According to year-end totals, 490,526 TEU (twenty-foot-equivalent units) moved through the Port’s Napoleon Avenue Container Terminal during the 12 months – an 8.8 percent increase over the 2013 total of 451,057.
“Strong export markets, primarily for chemical and agriculture products, together with new inbound customers such as Chiquita contributed to record container volumes,” said Port President and CEO Gary LaGrange. “New services in 2015, such as the recently announced CMA CGM weekly European service, and a full year of Chiquita cargo could translate into robust results again in 2015.”
The Port welcomed a new weekly European service from French container carrier CMA CGM Feb. 2 with the arrival of the CMA CGM Jamaica. In addition, Chiquita Brands International, along with their sailing partner Mediterranean Shipping Company, began weekly service to the Port in October, after relocating its shipping operations to New Orleans after a 40-year hiatus.
New Orleans Terminal and Ports America jointly operate the container terminal – with New Orleans Terminal handling the new Chiquita cargo and Ports America handling the CMA CGM service. The new services join existing customers MSC, Hapag-Lloyd, Maersk, Seaboard Marine, CSAV, Zim, NYK, Orient Overseas Container Line, American President Line, Hyundai and MOL offering regular container services at the terminal. In an effort to attract new container services, the Port’s Board of Commissioners recently approved a new incentive dockage rate for a new service’s first 20 vessel calls.
“It takes a collaborative effort of the entire maritime community to achieve success, compete globally and sustain that competitive advantage,” LaGrange said. “We will continue to be proactive in meeting our customers’ needs.”
Efforts to expand the container terminal are well underway.
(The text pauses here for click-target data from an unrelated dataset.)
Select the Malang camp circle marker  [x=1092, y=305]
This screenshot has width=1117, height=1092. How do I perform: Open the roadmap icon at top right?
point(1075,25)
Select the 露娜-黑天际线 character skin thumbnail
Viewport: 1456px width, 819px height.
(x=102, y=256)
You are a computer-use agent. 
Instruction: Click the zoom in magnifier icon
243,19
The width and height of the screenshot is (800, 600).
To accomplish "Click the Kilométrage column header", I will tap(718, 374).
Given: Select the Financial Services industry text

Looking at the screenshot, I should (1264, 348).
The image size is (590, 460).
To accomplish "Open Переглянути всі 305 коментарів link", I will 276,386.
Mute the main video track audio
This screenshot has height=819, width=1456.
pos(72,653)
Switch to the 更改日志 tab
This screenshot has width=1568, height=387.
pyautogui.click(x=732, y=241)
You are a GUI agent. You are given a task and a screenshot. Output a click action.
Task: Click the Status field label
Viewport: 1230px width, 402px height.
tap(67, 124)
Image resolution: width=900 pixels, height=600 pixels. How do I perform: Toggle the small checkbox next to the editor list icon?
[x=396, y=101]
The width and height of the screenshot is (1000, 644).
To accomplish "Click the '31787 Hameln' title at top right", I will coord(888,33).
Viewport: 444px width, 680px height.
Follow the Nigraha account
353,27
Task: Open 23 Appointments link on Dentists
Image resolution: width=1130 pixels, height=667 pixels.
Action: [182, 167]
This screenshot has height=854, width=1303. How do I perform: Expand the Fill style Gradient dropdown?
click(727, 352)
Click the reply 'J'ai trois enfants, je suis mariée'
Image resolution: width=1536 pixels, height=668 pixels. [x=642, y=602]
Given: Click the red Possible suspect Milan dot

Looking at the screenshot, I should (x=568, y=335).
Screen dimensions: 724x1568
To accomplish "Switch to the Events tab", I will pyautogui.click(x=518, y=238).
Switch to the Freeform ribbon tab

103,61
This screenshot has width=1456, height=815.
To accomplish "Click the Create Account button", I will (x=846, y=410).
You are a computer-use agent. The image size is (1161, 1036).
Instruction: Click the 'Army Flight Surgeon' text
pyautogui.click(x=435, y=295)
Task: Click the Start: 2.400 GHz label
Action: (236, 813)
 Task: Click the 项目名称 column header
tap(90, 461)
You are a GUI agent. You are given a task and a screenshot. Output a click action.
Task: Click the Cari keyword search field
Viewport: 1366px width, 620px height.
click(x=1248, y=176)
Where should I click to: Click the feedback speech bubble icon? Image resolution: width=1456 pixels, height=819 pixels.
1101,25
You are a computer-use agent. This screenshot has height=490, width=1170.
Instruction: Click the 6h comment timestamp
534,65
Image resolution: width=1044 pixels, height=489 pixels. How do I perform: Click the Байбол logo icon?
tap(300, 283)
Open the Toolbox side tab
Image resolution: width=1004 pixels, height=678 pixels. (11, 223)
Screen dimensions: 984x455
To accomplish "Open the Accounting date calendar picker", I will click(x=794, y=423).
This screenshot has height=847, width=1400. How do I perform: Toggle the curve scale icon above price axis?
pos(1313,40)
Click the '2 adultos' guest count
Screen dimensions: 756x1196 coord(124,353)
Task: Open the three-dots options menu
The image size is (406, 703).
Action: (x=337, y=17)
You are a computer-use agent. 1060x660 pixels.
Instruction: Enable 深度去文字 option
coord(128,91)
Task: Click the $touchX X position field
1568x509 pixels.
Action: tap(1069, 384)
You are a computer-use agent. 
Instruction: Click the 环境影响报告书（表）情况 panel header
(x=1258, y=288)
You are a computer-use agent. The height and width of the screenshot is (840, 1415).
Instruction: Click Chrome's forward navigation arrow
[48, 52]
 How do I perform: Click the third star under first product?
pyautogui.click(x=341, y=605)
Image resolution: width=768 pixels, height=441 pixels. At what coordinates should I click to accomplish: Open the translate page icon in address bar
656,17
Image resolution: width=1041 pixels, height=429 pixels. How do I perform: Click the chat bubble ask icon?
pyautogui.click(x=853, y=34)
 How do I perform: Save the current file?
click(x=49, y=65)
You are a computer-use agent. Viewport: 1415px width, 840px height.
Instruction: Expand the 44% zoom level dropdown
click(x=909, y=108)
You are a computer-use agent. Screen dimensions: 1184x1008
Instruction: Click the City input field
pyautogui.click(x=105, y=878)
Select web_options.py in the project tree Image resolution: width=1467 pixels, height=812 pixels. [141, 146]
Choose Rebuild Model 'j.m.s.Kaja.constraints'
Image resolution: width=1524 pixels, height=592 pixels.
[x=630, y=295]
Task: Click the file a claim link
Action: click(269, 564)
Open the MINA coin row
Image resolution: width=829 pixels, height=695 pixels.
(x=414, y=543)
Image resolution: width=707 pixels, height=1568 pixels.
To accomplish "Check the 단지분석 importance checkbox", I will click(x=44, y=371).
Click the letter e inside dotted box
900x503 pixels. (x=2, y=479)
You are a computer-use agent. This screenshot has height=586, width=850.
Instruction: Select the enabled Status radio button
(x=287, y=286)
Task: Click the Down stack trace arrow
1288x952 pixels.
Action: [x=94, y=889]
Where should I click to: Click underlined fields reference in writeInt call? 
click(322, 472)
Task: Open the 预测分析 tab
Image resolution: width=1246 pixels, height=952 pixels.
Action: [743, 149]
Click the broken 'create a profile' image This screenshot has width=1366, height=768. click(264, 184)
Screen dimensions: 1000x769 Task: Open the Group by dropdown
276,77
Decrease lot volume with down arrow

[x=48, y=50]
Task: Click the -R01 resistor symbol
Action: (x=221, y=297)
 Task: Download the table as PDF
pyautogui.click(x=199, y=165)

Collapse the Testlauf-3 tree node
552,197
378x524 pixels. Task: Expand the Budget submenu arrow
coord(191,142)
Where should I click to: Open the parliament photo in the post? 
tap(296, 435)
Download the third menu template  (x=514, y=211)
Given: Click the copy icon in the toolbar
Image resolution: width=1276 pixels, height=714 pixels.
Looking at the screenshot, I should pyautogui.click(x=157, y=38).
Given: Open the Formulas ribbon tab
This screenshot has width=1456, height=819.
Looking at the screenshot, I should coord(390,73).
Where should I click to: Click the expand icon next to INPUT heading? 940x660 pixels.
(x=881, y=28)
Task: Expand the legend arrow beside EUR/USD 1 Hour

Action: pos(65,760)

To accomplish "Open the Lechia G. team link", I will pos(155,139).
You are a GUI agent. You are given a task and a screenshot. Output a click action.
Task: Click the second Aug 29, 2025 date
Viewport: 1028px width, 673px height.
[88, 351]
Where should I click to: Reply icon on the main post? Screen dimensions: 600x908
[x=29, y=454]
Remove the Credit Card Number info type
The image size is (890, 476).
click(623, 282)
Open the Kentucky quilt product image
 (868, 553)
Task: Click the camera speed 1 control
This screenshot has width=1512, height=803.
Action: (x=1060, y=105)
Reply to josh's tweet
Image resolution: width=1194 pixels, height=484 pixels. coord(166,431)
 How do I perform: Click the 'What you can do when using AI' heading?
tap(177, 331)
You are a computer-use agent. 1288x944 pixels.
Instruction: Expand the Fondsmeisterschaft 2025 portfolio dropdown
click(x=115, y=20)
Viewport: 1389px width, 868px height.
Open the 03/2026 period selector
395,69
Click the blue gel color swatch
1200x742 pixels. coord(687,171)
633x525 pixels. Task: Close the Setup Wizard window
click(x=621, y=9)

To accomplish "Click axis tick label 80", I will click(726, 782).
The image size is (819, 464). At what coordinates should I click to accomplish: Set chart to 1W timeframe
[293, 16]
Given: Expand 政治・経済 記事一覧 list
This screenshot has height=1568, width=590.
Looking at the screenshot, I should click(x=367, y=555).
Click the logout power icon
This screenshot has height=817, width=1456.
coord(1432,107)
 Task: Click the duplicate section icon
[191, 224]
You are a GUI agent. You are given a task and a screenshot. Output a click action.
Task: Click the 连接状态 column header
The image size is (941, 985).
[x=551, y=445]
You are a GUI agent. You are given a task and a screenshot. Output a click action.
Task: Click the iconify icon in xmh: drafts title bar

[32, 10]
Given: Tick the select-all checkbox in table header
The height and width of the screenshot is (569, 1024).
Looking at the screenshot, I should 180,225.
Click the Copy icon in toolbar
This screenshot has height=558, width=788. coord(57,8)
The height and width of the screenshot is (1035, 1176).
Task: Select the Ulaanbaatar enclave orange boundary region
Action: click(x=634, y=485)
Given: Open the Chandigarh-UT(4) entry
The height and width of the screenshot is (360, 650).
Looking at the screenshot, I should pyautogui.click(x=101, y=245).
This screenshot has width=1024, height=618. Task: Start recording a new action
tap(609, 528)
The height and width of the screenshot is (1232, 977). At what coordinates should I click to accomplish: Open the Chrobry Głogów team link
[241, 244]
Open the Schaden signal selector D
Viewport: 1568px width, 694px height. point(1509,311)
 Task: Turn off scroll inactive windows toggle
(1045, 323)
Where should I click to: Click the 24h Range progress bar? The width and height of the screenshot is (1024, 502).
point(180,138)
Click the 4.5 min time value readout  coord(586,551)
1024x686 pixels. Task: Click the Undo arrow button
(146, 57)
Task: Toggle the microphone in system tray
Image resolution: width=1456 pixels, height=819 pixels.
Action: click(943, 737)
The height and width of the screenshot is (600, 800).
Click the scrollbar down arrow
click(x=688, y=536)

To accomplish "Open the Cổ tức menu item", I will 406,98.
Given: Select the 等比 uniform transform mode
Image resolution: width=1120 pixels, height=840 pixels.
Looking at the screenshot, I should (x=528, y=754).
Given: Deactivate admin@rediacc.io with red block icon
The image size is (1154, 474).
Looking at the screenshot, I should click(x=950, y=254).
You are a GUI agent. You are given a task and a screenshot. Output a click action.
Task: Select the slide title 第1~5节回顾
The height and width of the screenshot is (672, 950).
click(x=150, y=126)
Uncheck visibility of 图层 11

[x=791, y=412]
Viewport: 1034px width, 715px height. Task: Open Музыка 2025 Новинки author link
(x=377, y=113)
The new Mississippi River Intermodal Terminal is taking shape within the terminal, which will result in a modern and efficient intermodal container transfer terminal to facilitate the movement of marine and rail cargo, while enhancing safety and reducing the carbon footprint of the regional and national transportation systems. The total investment for the 12-acre project is $25.1 million, which includes a $16.7 million federal Transportation Investment Generating Economic Recovery (TIGER) grant. The intermodal terminal will add an estimated 200,000 TEUs of capacity to the Napoleon Avenue Container Terminal – bringing total capacity to 840,000 TEUs per year. Expected completion date is February of 2016.
In addition, the Port and New Orleans Terminal are jointly investing $7.9 million in a refrigerated container racking system within the container terminal to store more than 600 refrigerated containers at once, due to the surging demand for refrigerated cargo in New Orleans – primarily imported bananas and exported poultry. The installation is scheduled for completion by year’s end.
The Port of New Orleans is a deep-draft multipurpose port at the center of the world’s busiest port system — Louisiana’s Lower Mississippi River. Connected to major inland markets and Canada via 14,500 miles of waterways, six class-1 railroads and the interstate highway system, the Port is the ideal gateway for steel, project cargo, containers, coffee, natural rubber, chemicals, forest products, manufactured goods and cruising. An extensive network of ocean carrier services, along with added-value services like transloading of bulk into containers, make the Port of New Orleans the superior logistics solution for many types of cargo. To stay ahead of market demand, the Port has invested over $100 million in capital improvement projects since 2012 and has a Master Plan to expand the Napoleon Avenue Container Terminal to an annual capacity of 1.6 million TEU.